(This post is written by Shabanah Fazal and posted by Roy Stafford)
King Lear is Shakespeare’s tale of an ageing monarch who makes a spectacular error of judgement by dividing his kingdom through a ‘love trial’ of his three daughters, unleashing chaos in the land. There are countless film versions, some of the best known like King of Texas (US TV film, 2002), A Thousand Acres (Iowa, US 1997), Ran (Japan 1985), transplanting the story to radically different soil. Peter Brook’s monochrome film (1971) is considered by many the definitive screen version of Shakespeare’s original. In his absurdist vision, the key word ‘Nothing’ reverberates throughout – from the black silence of the opening titles to the apocalyptic waste of the ending. Most British stage and screen productions have followed in this tradition of nihilistic despair, recent ones taking the theme of breakdown further by retreating to the small, dark, senseless space of an old man’s dementia-ridden head.

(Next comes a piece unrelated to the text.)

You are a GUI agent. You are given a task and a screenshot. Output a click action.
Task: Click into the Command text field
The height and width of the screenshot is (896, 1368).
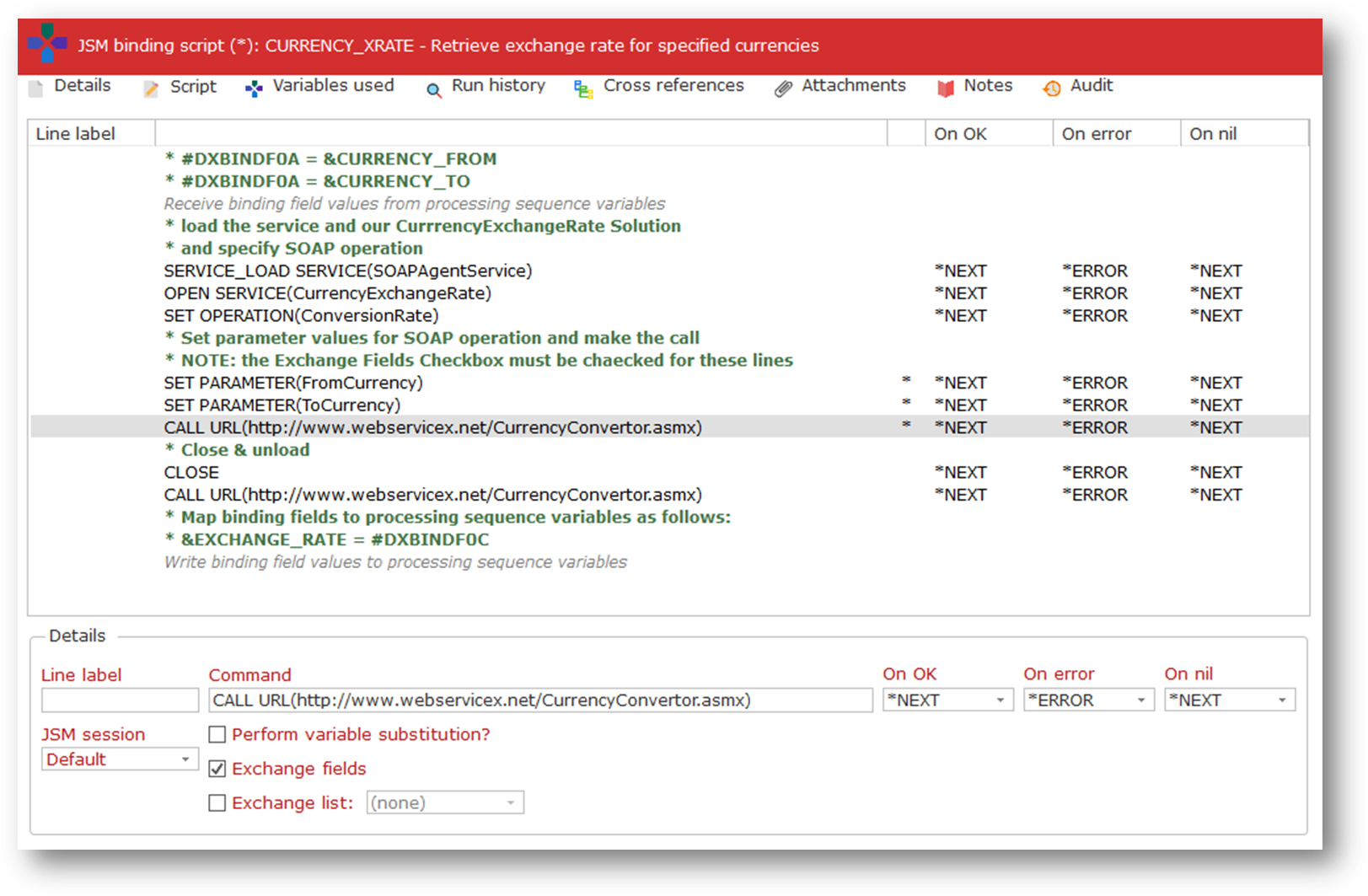[539, 700]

It was refreshing therefore recently to discover Grigori Kozintsev’s gloriously expansive Russian language film Korol Lir. Released the same year as Brook’s film and superficially similar in its monochrome vision of tragic destruction, it deserves to be far better known: Kozintsev offers a more coherent, richer and arguably uplifting reading of Shakespeare. The film is available on DVD but only a cinema re-release could truly do justice to this wide-screen epic. A contemporary of Eisenstein, Kozintsev was an experimental film-maker who learned his craft in the great age of montage, with the creative theatre and film school FEKS; in his later career, he developed into a visually imaginative but more mature artist with a (socialist?) realist style. He was also a Shakespeare scholar with a deep interest in his tragic ‘philosophy’, so it is no surprise that in the 1940s he staged and later filmed his two darkest tragedies Gamlet (1964) and Korol Lir (1971). Kozintsev declared he wanted ‘to create a visual poetry with the same quality as that of Shakespearian verse’ (dialogue with Ronald Hayman, 1973) – so dramatically cut Shakespeare’s lines (the film runs to only 2 hours 11 minutes). Achieving his goal was made easier because of his long and close collaboration with translator Boris Pasternak and composer Dmitri Shostakovich on productions of Shakespeare. Shot on the shores of the Baltic, both films are remarkable for their powerfully symbolic elemental imagery, luminous clarity of vision and epic – often monumental – shot-making. There is no finer example than the breathtaking scene in which the ghost of Hamlet’s father first appears on the castle battlements.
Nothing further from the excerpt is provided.